* [EXERCISE BRIEF]:
Although the records contain pictures, only their text should be reproduced, exactly as written.

(Extracted data entries)
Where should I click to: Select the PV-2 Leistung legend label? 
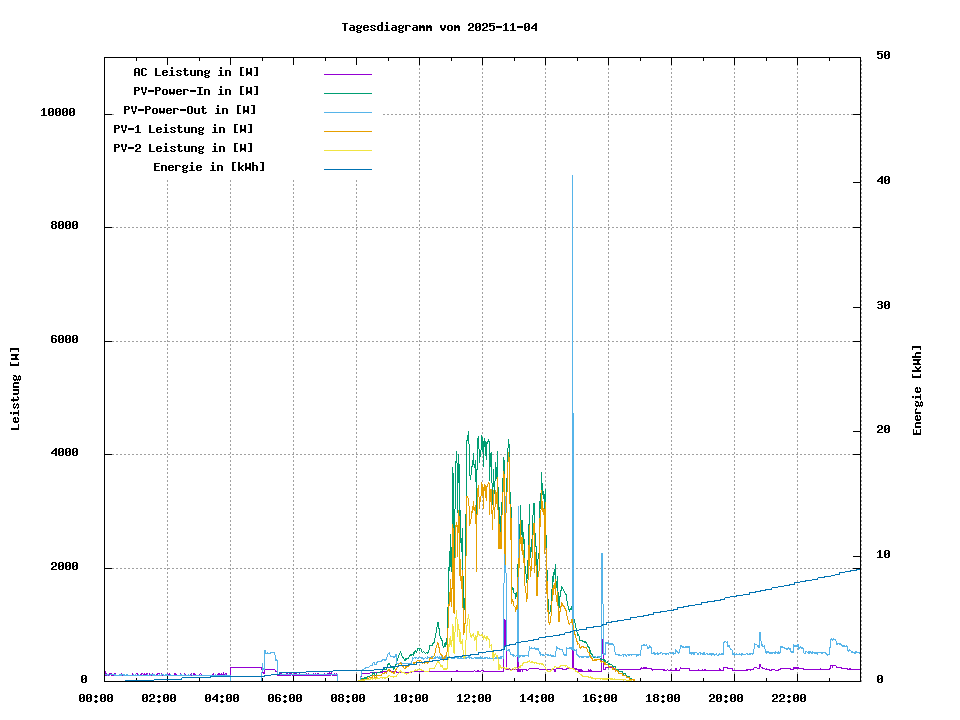tap(183, 148)
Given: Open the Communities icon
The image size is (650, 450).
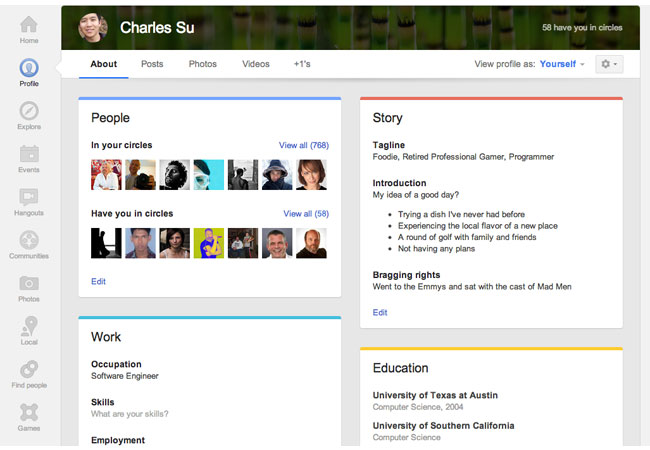Looking at the screenshot, I should tap(29, 244).
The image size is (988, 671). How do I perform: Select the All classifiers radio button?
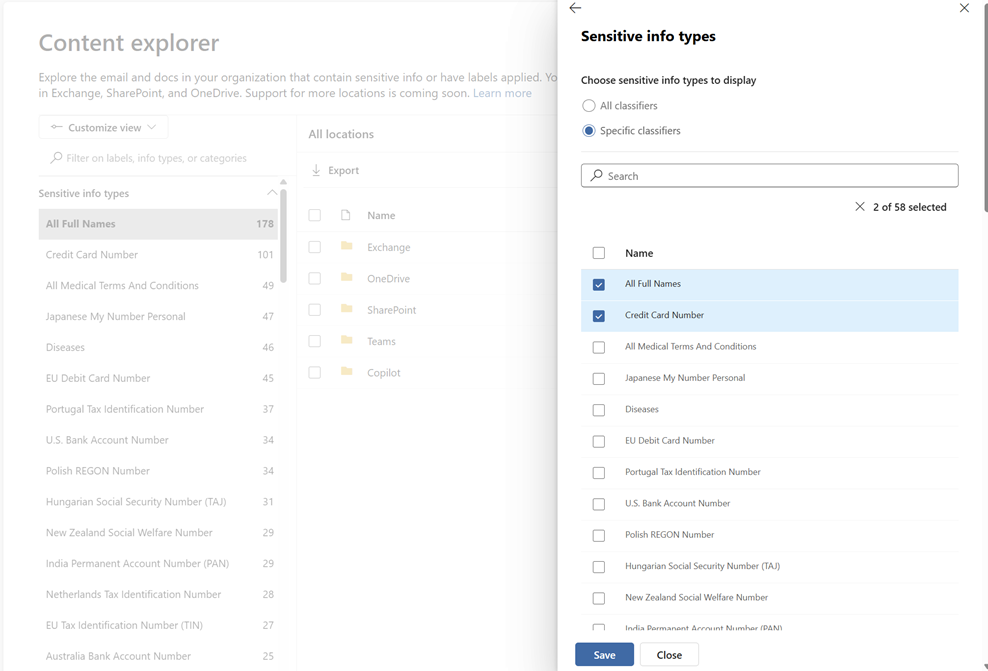(x=588, y=105)
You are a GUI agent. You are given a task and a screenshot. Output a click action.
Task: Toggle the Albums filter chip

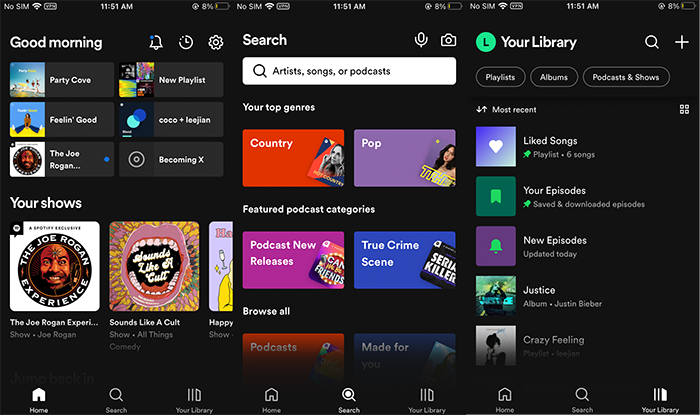pyautogui.click(x=554, y=77)
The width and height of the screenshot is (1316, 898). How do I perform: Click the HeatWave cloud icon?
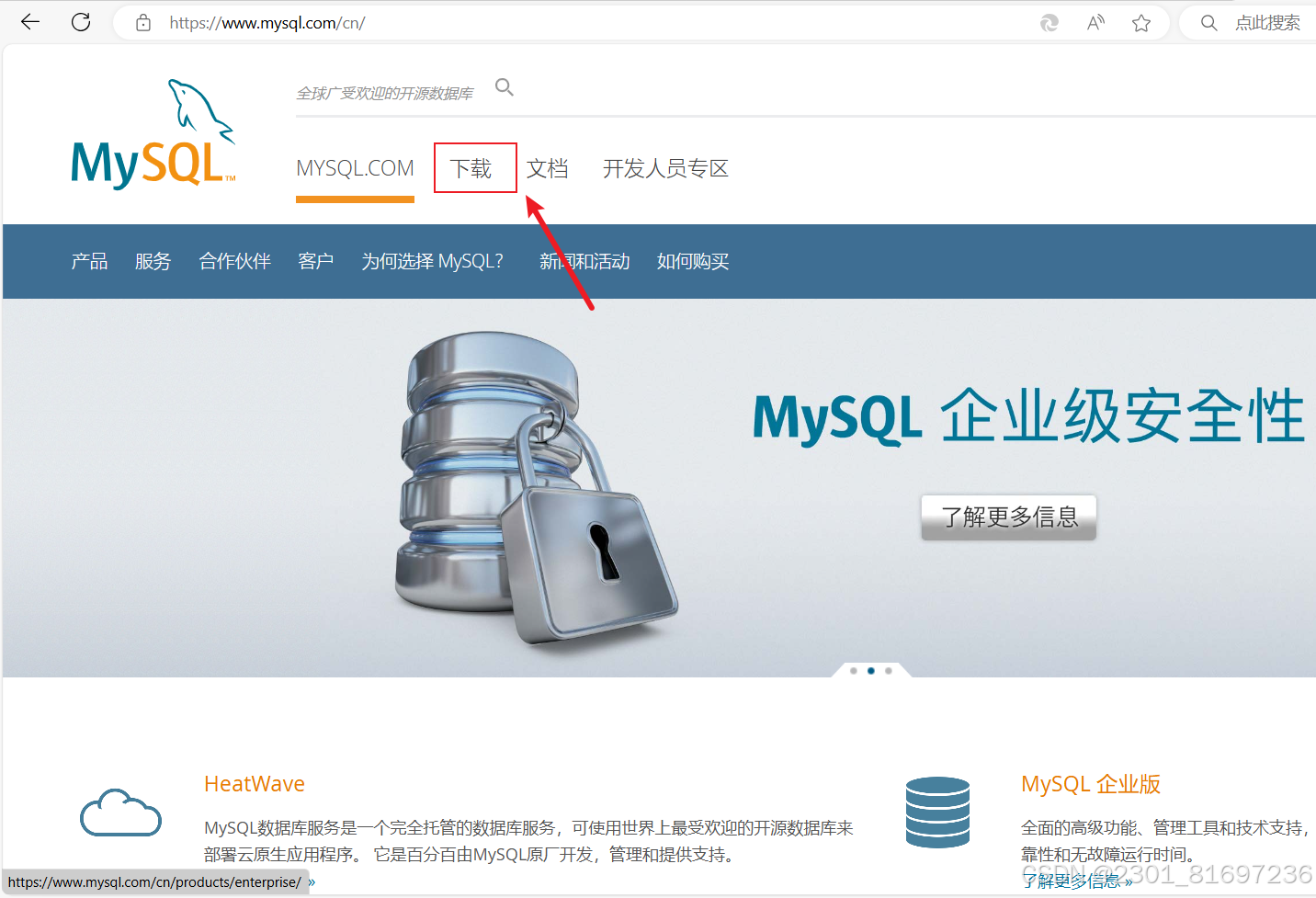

* [SOLUTION TO THE EXERCISE]:
Where should I click to: Select the PV-2 Leistung legend label? 
tap(183, 148)
Given: Open the Communities icon
The image size is (650, 450).
Looking at the screenshot, I should tap(29, 244).
The image size is (988, 671). How do I perform: Select the All classifiers radio button?
(x=588, y=105)
You are a GUI agent. You are given a task and a screenshot. Output a click action.
Task: Toggle the Albums filter chip

pyautogui.click(x=554, y=77)
The width and height of the screenshot is (1316, 898). How do I perform: Click the HeatWave cloud icon?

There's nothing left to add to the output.